§ **Assigned task**:
Copy word for word, and only, the lines below from the one with "Open the Thesaurus report" through the last.

[Data items]
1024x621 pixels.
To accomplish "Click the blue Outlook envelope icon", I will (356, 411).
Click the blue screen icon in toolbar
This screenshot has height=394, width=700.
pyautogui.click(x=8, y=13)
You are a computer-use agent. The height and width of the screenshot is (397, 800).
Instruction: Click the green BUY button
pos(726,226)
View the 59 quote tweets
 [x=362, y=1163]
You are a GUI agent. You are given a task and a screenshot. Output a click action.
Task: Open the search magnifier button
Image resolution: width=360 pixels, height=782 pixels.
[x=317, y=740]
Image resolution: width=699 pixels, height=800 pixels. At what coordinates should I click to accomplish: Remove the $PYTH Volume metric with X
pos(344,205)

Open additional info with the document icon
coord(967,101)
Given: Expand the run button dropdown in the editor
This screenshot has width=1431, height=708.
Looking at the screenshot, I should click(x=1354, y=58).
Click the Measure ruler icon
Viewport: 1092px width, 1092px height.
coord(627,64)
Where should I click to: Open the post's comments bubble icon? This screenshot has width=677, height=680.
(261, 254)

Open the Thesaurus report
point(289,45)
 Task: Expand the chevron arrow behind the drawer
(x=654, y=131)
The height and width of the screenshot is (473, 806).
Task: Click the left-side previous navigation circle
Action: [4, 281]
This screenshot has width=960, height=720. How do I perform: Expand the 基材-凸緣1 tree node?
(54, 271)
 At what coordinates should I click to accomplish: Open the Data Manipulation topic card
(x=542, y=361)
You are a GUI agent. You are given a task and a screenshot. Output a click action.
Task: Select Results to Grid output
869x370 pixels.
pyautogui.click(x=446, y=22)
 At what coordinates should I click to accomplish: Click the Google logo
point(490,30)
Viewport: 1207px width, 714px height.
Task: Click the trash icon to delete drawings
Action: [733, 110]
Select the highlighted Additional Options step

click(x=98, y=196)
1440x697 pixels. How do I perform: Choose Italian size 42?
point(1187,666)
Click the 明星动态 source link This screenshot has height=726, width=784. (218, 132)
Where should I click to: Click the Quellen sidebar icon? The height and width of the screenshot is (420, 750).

§ **Completed task**:
Open the Thesaurus report
point(289,45)
 Task: Expand the chevron arrow behind the drawer
(x=654, y=131)
The height and width of the screenshot is (473, 806).
Task: Click the left-side previous navigation circle
Action: [4, 281]
This screenshot has width=960, height=720. How do I perform: Expand the 基材-凸緣1 tree node?
(54, 271)
 At what coordinates should I click to accomplish: Open the Data Manipulation topic card
(x=542, y=361)
You are a GUI agent. You are given a task and a screenshot. Output a click action.
Task: Select Results to Grid output
869x370 pixels.
pyautogui.click(x=446, y=22)
 At what coordinates should I click to accomplish: Click the Google logo
point(490,30)
Viewport: 1207px width, 714px height.
Task: Click the trash icon to delete drawings
Action: [733, 110]
Select the highlighted Additional Options step

click(x=98, y=196)
1440x697 pixels. How do I perform: Choose Italian size 42?
point(1187,666)
Click the 明星动态 source link This screenshot has height=726, width=784. (218, 132)
Where should I click to: Click the Quellen sidebar icon? The height and width of the screenshot is (420, 750).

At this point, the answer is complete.